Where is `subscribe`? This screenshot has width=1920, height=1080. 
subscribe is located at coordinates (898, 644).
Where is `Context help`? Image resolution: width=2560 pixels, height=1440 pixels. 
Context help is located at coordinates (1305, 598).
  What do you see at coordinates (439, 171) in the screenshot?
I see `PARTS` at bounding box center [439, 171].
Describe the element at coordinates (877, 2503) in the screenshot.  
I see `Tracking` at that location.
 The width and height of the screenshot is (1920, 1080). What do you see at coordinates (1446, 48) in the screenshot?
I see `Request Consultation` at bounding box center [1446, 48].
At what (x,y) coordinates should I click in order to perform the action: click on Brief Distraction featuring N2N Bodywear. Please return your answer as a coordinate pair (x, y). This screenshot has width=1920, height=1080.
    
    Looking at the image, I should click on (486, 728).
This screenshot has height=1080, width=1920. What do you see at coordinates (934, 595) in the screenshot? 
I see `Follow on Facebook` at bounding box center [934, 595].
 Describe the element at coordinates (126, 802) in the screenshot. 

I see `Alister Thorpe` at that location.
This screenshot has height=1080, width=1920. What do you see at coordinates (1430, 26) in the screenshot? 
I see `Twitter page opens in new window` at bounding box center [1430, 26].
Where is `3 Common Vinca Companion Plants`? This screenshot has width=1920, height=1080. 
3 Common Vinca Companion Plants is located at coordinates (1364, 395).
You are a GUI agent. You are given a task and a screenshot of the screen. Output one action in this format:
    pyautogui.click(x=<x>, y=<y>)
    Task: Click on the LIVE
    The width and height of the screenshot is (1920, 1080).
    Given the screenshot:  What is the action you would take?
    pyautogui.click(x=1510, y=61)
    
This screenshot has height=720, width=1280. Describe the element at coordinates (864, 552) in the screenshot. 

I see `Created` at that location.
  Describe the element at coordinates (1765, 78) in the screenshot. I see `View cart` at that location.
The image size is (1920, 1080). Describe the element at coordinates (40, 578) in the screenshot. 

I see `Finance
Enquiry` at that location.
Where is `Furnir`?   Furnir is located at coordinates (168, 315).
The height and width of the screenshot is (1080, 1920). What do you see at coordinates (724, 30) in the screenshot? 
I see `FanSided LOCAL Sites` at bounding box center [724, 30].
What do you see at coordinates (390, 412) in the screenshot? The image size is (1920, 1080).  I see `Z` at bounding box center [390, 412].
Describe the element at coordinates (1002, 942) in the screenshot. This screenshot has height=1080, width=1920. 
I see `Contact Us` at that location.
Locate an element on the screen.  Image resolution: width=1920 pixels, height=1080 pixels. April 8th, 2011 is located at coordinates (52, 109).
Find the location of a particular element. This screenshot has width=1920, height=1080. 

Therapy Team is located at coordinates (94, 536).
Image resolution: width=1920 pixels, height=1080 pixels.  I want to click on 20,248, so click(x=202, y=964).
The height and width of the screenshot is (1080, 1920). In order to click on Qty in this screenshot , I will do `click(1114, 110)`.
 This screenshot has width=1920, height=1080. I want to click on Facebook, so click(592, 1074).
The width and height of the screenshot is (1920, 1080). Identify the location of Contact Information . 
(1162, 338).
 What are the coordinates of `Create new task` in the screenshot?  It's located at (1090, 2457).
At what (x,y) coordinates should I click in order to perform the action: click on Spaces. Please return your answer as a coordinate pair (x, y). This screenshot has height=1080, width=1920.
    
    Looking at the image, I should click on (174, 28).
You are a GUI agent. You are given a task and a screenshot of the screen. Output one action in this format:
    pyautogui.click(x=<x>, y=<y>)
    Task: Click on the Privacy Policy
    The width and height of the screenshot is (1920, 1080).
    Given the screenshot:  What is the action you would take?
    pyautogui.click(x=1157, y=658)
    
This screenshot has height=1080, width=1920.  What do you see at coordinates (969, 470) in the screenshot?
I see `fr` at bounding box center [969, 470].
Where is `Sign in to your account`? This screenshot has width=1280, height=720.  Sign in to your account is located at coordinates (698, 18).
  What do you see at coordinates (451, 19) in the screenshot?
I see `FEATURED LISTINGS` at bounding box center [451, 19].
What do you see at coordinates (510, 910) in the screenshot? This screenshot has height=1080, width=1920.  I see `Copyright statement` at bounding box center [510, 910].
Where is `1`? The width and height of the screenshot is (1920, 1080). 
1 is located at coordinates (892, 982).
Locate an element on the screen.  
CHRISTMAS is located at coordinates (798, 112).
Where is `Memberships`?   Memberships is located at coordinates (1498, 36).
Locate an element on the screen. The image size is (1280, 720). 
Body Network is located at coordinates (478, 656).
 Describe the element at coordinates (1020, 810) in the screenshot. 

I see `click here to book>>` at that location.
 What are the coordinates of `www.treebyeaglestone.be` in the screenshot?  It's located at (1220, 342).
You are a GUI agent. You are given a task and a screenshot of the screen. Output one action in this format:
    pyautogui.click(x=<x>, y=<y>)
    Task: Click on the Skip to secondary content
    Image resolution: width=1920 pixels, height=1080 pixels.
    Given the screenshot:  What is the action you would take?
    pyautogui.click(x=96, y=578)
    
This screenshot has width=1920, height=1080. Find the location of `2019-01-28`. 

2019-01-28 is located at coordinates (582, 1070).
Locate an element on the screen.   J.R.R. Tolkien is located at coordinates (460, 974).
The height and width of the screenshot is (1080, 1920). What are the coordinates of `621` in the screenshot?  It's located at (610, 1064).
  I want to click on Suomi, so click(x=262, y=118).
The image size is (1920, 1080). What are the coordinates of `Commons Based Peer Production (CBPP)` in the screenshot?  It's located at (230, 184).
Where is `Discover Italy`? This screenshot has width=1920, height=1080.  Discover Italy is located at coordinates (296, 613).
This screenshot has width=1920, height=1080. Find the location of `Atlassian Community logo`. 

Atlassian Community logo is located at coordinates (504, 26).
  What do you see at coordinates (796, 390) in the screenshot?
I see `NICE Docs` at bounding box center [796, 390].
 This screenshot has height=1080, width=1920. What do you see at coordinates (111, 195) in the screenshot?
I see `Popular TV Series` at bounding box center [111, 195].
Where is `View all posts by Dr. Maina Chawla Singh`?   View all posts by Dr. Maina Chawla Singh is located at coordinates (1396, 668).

┄┄┄┄┄┄

> **What to work on**
Replace "Privacy Policy" with "Terms of Use" in the data, starting with the line that contains "The height and width of the screenshot is (1080, 1920). In" and going on through the line that contains "center [451, 19].". Give back only those lines, with everything else unchanged.

> **Solution to the exercise**
The height and width of the screenshot is (1080, 1920). In order to click on Qty in this screenshot , I will do `click(1114, 110)`.
 This screenshot has width=1920, height=1080. I want to click on Facebook, so click(592, 1074).
The width and height of the screenshot is (1920, 1080). Identify the location of Contact Information . 
(1162, 338).
 What are the coordinates of `Create new task` in the screenshot?  It's located at (1090, 2457).
At what (x,y) coordinates should I click in order to perform the action: click on Spaces. Please return your answer as a coordinate pair (x, y). This screenshot has height=1080, width=1920.
    
    Looking at the image, I should click on (174, 28).
You are a GUI agent. You are given a task and a screenshot of the screen. Output one action in this format:
    pyautogui.click(x=<x>, y=<y>)
    Task: Click on the Terms of Use
    The width and height of the screenshot is (1920, 1080).
    Given the screenshot:  What is the action you would take?
    pyautogui.click(x=1157, y=658)
    
This screenshot has height=1080, width=1920.  What do you see at coordinates (969, 470) in the screenshot?
I see `fr` at bounding box center [969, 470].
Where is `Sign in to your account`? This screenshot has width=1280, height=720.  Sign in to your account is located at coordinates (698, 18).
  What do you see at coordinates (451, 19) in the screenshot?
I see `FEATURED LISTINGS` at bounding box center [451, 19].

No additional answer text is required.